Exploring the meaning of life in ‘Harold and Maude’
Hal Ashby’s Harold and Maude arrived in 1971 at the height of the New Hollywood era. Mainstream cinema was changing, with new filmmakers taking inspiration from auteur directors and foreign cinema, desiring to move away from the strict demands of the studio system. Defining movies of the period, like Bonnie and Clyde, Easy Rider, and Wanda, typically featured bleak endings and expressed nihilistic tendencies.
However, although preoccupied with death, Ashby’s movie stands as one of the most hopeful works of cinema to emerge from this period, clinging onto the last remnants of the dying hippie movement. Harold and Maude possesses many classic signifiers of a New Hollywood movie, from its complex exploration of dense, anti-authoritarian themes and controversial subject matter (an age-gap relationship) to its black, satirical humour, which would not fly in a traditional Hollywood flick. Yet, it does not subscribe to the pessimism of many of its contemporaries, making it one of the most charming movies of the era.
The movie begins with Harold pretending to hang himself, much to the disinterest of his wealthy mother. Her nonchalant reaction to her son’s supposed suicide suggests that he’s pulled this trick many times before, and we soon discover that one of Harold’s favourite activities is staging his own death. This bizarre behaviour extends to attending funerals for strangers and driving a hearse, with Harold constantly attempting to get as close to death as possible.
Yet, after meeting an elderly woman named Maude at a funeral, the pair strike up an unconventional friendship upon discovering that they both attend such ceremonies as a hobby. However, unlike Harold, Maude attends funerals as a reminder to celebrate life rather than simply taking it for granted. The two have polar opposite reasons for being at the funeral, yet they establish a connection that soon blossoms throughout the film.
Maude enjoys stealing vehicles and lives in a disused railroad car, rejecting convention and living without regret. Quite simply, her life is the antithesis of Harold’s stuffy upbringing. While Harold’s socialite mother attempts to find him a suitable girlfriend and his uncle tries to enlist him in the army, Maude allows Harold to open up and be himself. Away from the demands of authority, the only person that truly matters to Harold is Maude, and the pair soon begin a relationship.
In one vital scene, Harold discovers that Maude has a tattoo on her arm from a Nazi concentration camp. This subtle moment allows us greater insight into understanding Maude’s attitudes towards life. As a survivor of one of history’s most tragic events, Maude knows she is lucky to be alive and how close death can be. Subsequently, she indulges in everything life has to offer, disregarding the futile, limiting demands of authority and social convention.

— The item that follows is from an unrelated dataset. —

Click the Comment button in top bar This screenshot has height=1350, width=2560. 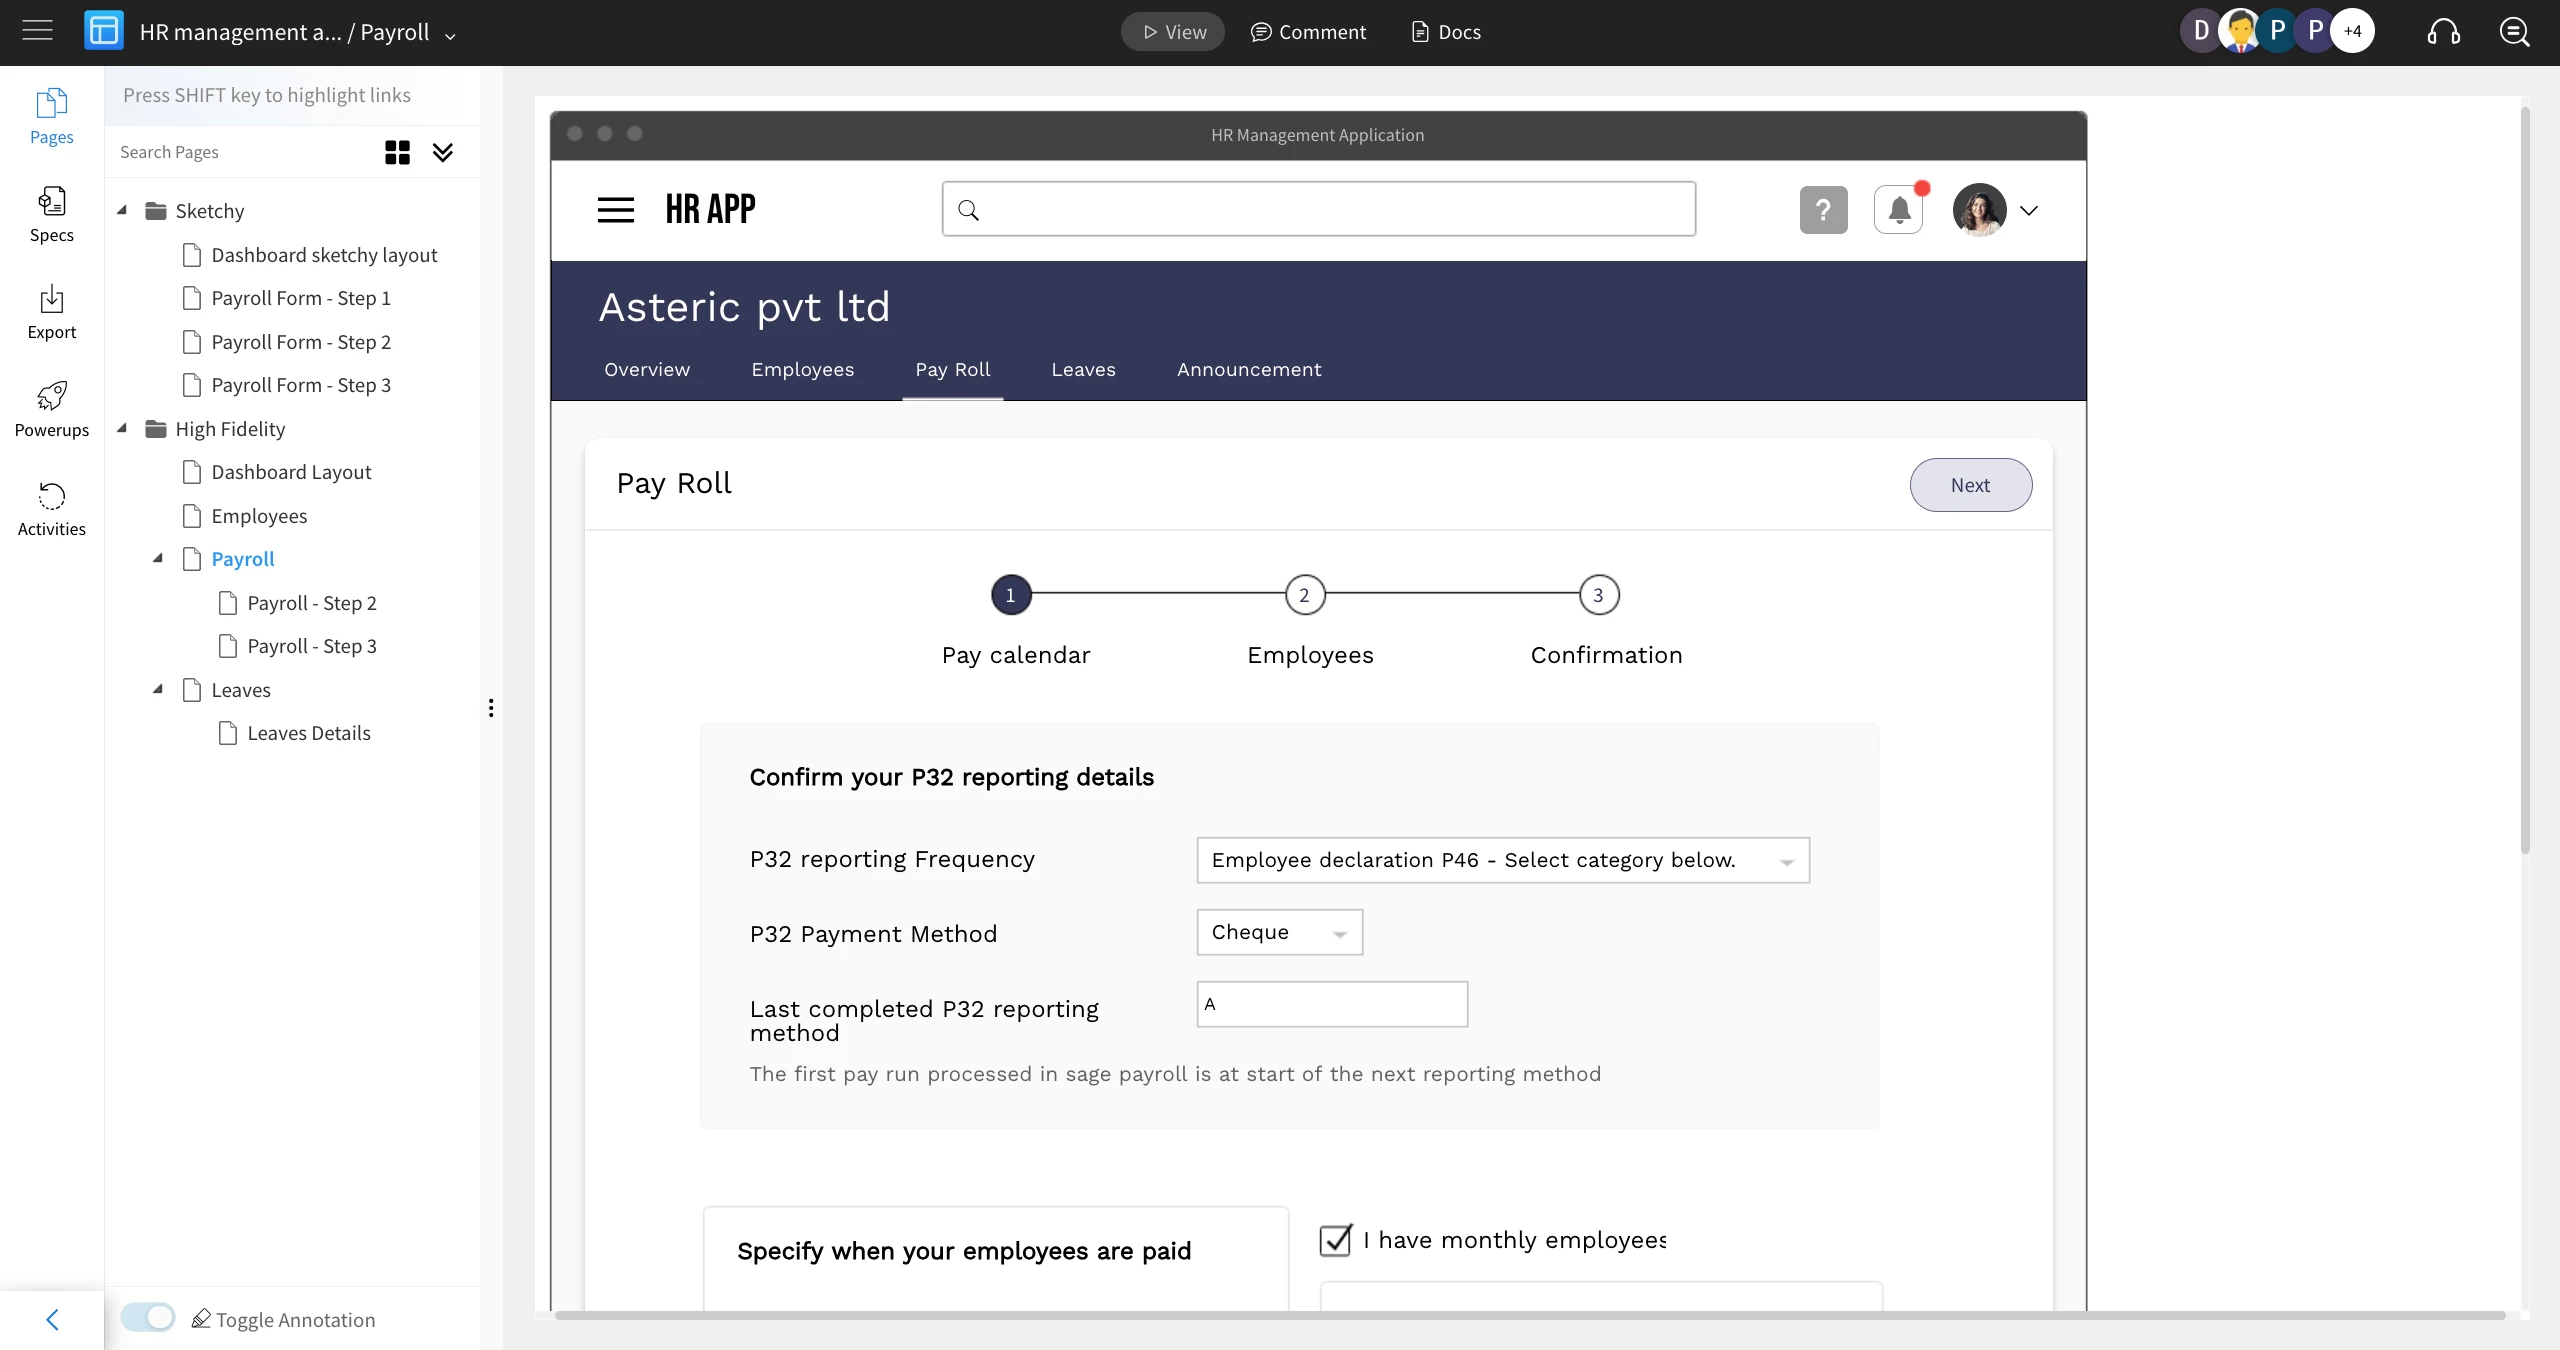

As Harold falls in love with Maude, he falls in love with life, no longer seeing it as an inevitable journey towards death but rather as an opportunity for experience. Being with Maude, a great veteran of life, teaches Harold to look past his limiting beliefs and break the shackles of his miserable upper-class existence. Imbued with the hippie spirit, Maude teaches Harold that life can be enjoyed when one allows themselves to be open-minded and full of love – that’s all we really need to keep us going.
However, on Maude’s 80th birthday, she decides she has lived a brilliant life and is ready to die on her own terms. She overdoses on sleeping pills, much to the devastation of Harold, whose obsession with death suddenly becomes all too real. In the ambulance, Maude tells her lover, “Harold, you finally learned to love, now, go love some more.” Maude’s death allows Harold to accept dying as a beautiful thing, a necessary part of the life cycle that will come for us all. After living a long life full of both pain and love, Maude departs with a smile, encouraging Harold not to be sad but to embrace life and carry on.
The movie ends with Harold’s car flying over a cliff, tricking us into believing that he has actually killed himself. However, we soon see Harold standing with the banjo gifted to him by Maude. He walks away, strumming the instrument, even doing a little dance as he disappears into the hills. Harold has finally learnt how to live – not at the expense of Maude’s life, but because of it.